Старшина бережно поставил котелок на незанятый угол стола. И рядом выложил три деревянных ложки, ещё свежерасписных.
– Подсаживайся, капитан, – пригласил комиссар начальника штаба. И Краегорский вместе со своим стулом стал переходить.
Старшина откозырял, ушёл.
От котелка поднимался парок и дивный запах.
– Комбата нет, садись и ты с нами, лейтенант, – добродушно пригласил комиссар, и светлые глаза его искрились как бы насмешкой. Не над лейтенантом Позущаном, нет…
Нет!!
– Спа-сибо, – с трудом выдавил Позущан. Горло его сжало, как перекрыло.
И – руку к козырьку, с небывалой горечью:
– Разрешите идти?
А майор Фатьянов смотрел светло, одобрительно, дружески, понимающе.
– Жизнь идёт как идёт, – сказал тихо. – Её так просто не повернёшь, всё равно. Человеческую природу не изменишь и при социализме.
Прищурился лукаво:
– А картошку – ты им отдай доварить. Что ж ей пропадать.
Лейтенант ещё раз козырнул чётко, повернулся через левое плечо – и толкнул дверь.
А ведь ещё и до войны, не поверить, от устья Ангары до устья Илима – баржи с солью таскали бурлаки: бечевой, местами брали лошадей на подмогу, на каких плёсах ждали попутного ветра. Ничего, за сезон три ходки делали.
Потом наладили на Ангаре чин чином и малое пароходство, и Анатолий после техникума 12 лет ещё водил до Енисея разные судёнышки. А в 74-м, как начали перегораживать под Богучанами, – так не стало ни пароходства, и ни ГЭСа, ни беса. А сверху ещё раньше поставили Братскую и Усть-Илимскую плотины, и только на остатних четырёх сотнях реки, – а живой, не умершей, только двести вёрст, до Кежмы, – уже никакой не Толик, самому пятьдесят, ещё водит что приходится.
Как и сейчас. Он же и капитан, он же и рулевой, в сильно истёртом синем кительке сидел за рулём в рубке, вёл катер-водомёт – и вёз там, в нижнем салоне, гостей. А душой избаливал, как за себя самого, за это последнее русло реки в её истинных, не испоганенных ещё берегах: уговорим, не уговорим? удастся, не удастся?
Боковое стёклышко было отодвинуто, и тянуло сюда родным речным дыханием.
Вон на Лене сохранилось ещё всё – и бакен'a, и створы, там только рейсы нагоняй, чтобы квартиру получить.
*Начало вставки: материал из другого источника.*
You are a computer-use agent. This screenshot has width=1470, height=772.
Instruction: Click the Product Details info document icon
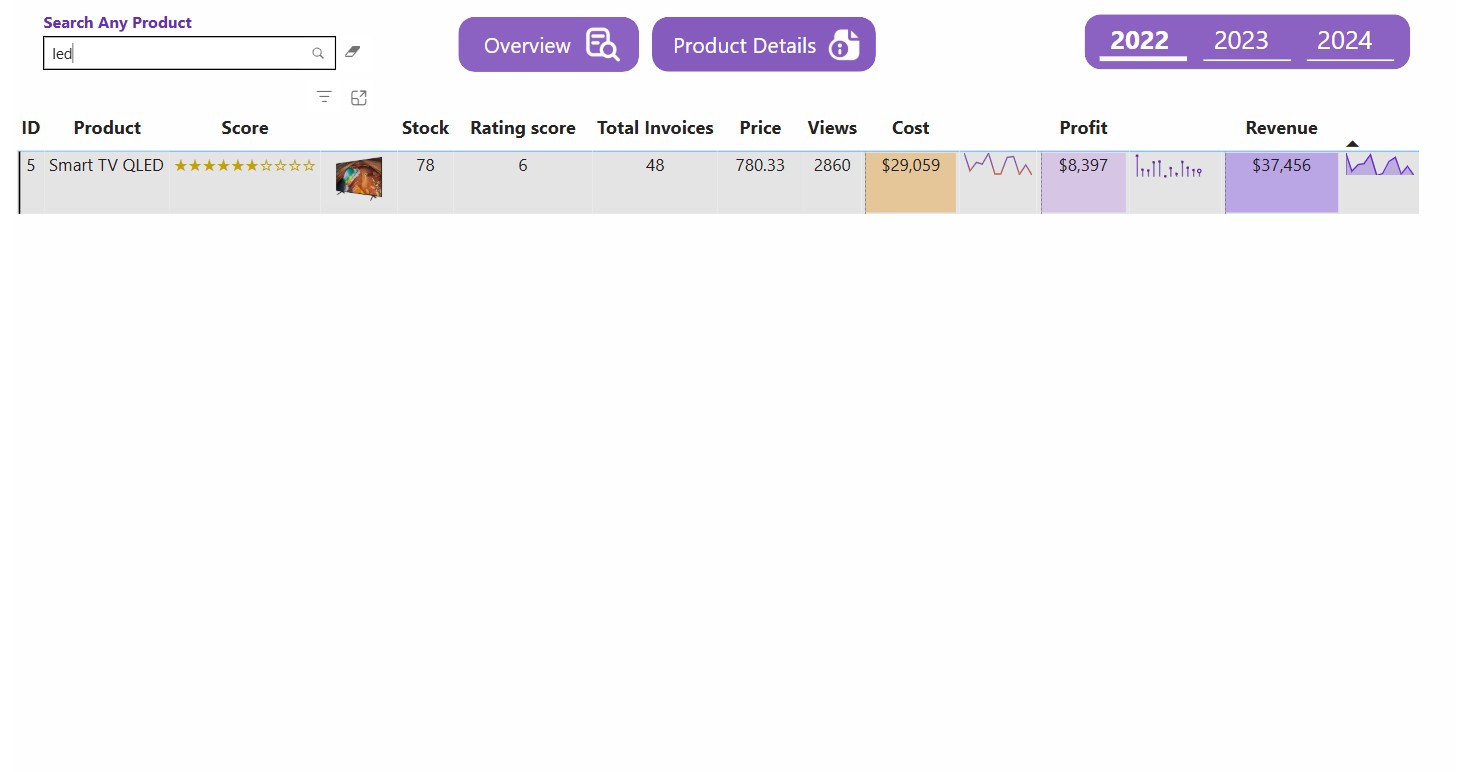[844, 45]
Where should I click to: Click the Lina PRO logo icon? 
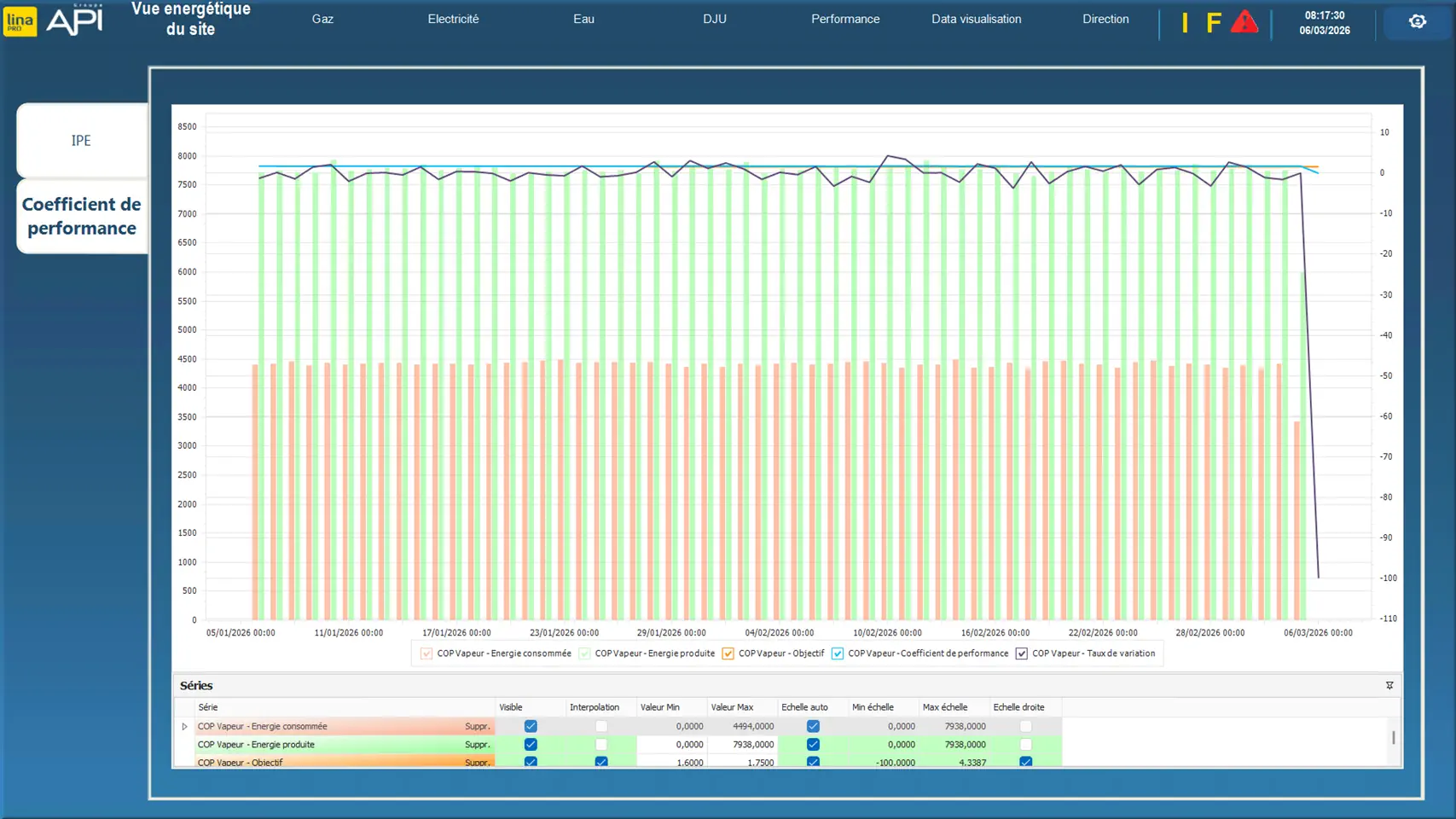coord(20,21)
А здесь за последние 20 лет и бакенов не стало, хоть гарантийная глубина всего 60 сантиметров. Ведёшь – по памяти, по соображению, по меткому глазу: каждую суводь видишь заблаговремя, где она крутит. Идёшь – и читаешь реку: все пятнадцать, до Кежмы, каменистых шивер'oв, с перепадами малыми. Да ведь и никакой прибережный холм, скалу, утёсик, мысок, устье ручья друг с другом не спутаешь, это только стороннему глазу они все на одно лицо, как овцы в стаде или как лоси.
А лоси-то и медведи перестали Ангару переплывать: из-за Илимской ГЭС сильно похолодала вода. На Лене – она куда теплей.
Только свою Ангару – любил капитан, как жену, на другую не променять.
Над знатной рекой медленно разгорался солнечный день, и выравнивались плоски света по поверхности.
Протянулось белооблачное веретено далеко за правым берегом. Но – растает оно.
В июне – ангарская вода всегда тихая. А с середины августа северяк погонит крупную волну. В августе и Саяны растапливаются, катит половодье.
Узкая низкая дверца с внутренней лестнички открылась. В неё протиснулся моторист Хрипкин: голова как бомба, и туло как бомба. Сел на боковой прискамеек. А третьему в рубке и сесть бы негде, загораживай спиной дверку.
– Ну, что там делается, Семён?
Семён хоть и увалень лохматый, чёрный, лицо распорно литое, а глаза быстрые, смекалистые:
– Кому теперь, Анатоль Дмитрич, дело до дела? Валентина Филипповна едва приступилась, а Сцепура уже выпивку подтаскивает, с утра пораньше. Да и господин министр, я думаю, на закуску покашивается.